Figure 9 and 10: aperiodic creak. Muong speaker F12. Syllable /rɔ⁴/ ‘banana flower’. In the figure showing the results of EGG analysis, the x axis represents glottal cycles, which constitute data points in the results file.
A difference from multiply pulsed voice is that, in aperiodic creak, the glottal open quotient cannot be estimated: opening peaks do not stand out clearly (except in two of the forty-five cycles: the first and the fifth), as shown in the figure below.
In terms of fundamental frequency, only periods 24 to 28 (in Figure 10) show a pattern that resembles multiply pulsed voice (specifically, double-pulsed voice).
example | label | materials | f0 range | periodicity | n° of pulses | Oq | phonation mechanism |
---|---|---|---|---|---|---|---|
1 | pressed voice / glottal constriction | /paj⁴/, speakers M1 and F13 | very low | almost quasi-periodic | 1 | very low | mechanism M1 |
2 | single-pulsed creak | /paj⁴/, speaker M11 | rock-bottom | aperiodic | 1 | rock-bottom | mechanism M0 |
3 | multiply pulsed creak | /paj⁴/, speaker F13 | low | aperiodic, 'saw-like' | 2 or 3 | low, 'saw-like' | mechanism M0 |
- Keating, Patricia, Marc Garellek & Jody Kreiman. 2015. Acoustic properties of different kinds of creaky voice.
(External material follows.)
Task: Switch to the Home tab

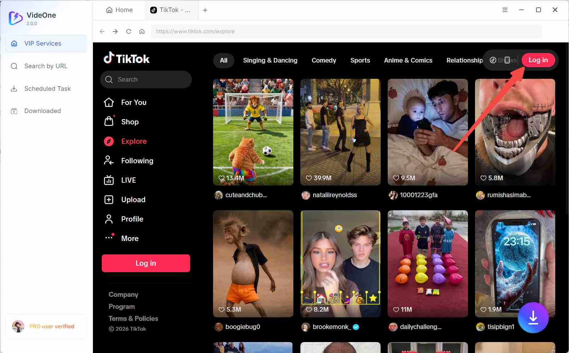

Proceedings of the 18th International Congress of Phonetic Sciences. Glasgow.
- Marasek, Krzysztof. 1997. Electroglottographic description of voice quality. AIMS Working Papers Stuttgart, Vol. 3. See website from 1997, still available as of 2019.
- Redi, Laura & Stefanie Shattuck-Hufnagel. 2001. Variation in the realization of glottalization in normal speakers. Journal of Phonetics 29(4). 407–429.
- Roubeau, Bernard, Nathalie Henrich & Michèle Castellengo. 2009. Laryngeal vibratory mechanisms: the notion of vocal register revisited. Journal of Voice 23(4). 425–38.